On 14 January 2015, after officially leaving Flamurtari, Gilberto moved in South Korea where he signed a contract with K League Classic side Gwangju FC, worth $120,000. He made his debut in second tier of Korean football on 6 March 2015 against Incheon United, scoring a goal in the 32nd minute which was later attribute to Kim Dae-joong as an owngoal. Gilberto opened his scoring account for Gwangju on 15 April, heading a cross from the left in an eventual 2–1 away loss to Jeju United.

His experience in Korea was short-lived as he managed to play only in six matches, scoring once in the process.
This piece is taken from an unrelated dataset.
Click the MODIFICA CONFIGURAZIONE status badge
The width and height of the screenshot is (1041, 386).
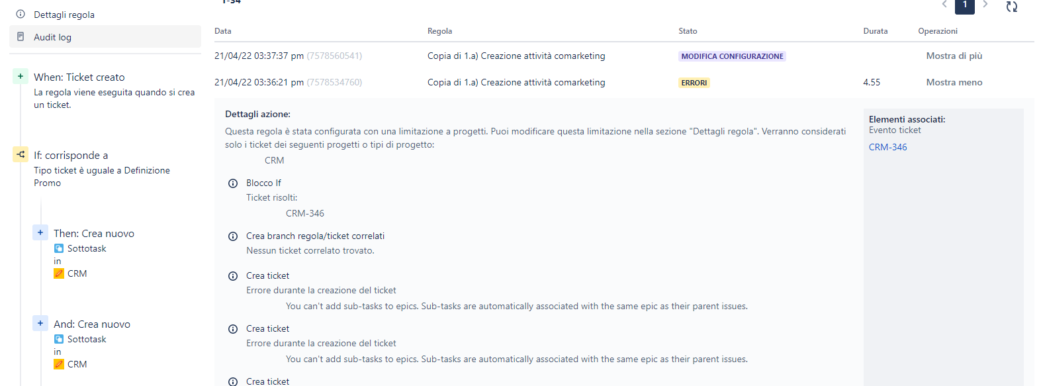(732, 56)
This made him request a return to Albania, where he was a target of his former club Tirana. Gilberto stated that he was willing to lower his wage to return to Tirana.

===Return to Tirana===

On 8 August 2015, Gilberto joined Tirana by signing for an undisclosed fee, returning after a year. He was allocated squad number 14 for the 2015–16 season, last worn by Francis Kahata. His return was strongly required by the club's fans.

Gilberto made his return debut with Tirana on 23 August 2015 in team's opening match of the season against newcomers of Tërbuni Pukë; his shot turned into a rebound for Masato Fukui's goal as Tirana won 2–1. In the first leg of 2015–16 Albanian Cup first round against Erzeni Shijak, Gilberto missed a penalty kick but Tirana managed to win both legs with the aggregate 3–0. He scored his first goals for Tirana in the first leg of second round against Kastrioti Krujë to help Tirana get a 1–5 win. On 3 November, following the league match against Kukësi in which he appeared in the last 24 minutes, Gilberto left Tirana after ending his contract by mutual consent. He finished his second spell with Tirana by making 11 appearances, including 8 in league, collecting 500 minutes, scoring twice, both of them in cup. In an interview, Gilberto said that he will never come back to play with an Albanian team again, saying that they [Albanian teams] have a lot of problems.

===PTT Rayong===

On 15 January 2016, Gilberto signed a contract until the end of the season with Thai Division 1 League side PTT Rayong, and was presented to the media in the very same day.

===Drita===
On 5 October 2016, Gilberto joined Drita of Football Superleague of Kosovo on a free transfer. He was allocated squad number 87 and until December he made 9 league appearances, scoring twice, including the winner against Liria on 20 November. He terminated his contract with Drita on 3 December to pursue a career outside of continent.

===PKNP===
On 14 January 2017, 29-year-old Gilberto went to Malaysia to sign a contract for the 2017 season with Malaysian team PKNP who plays in the second tier Malaysia Premier League. He scored his first goals in form of a brace twelve days later in the 2–0 home win over Kuantan FA in his second appearance for the club.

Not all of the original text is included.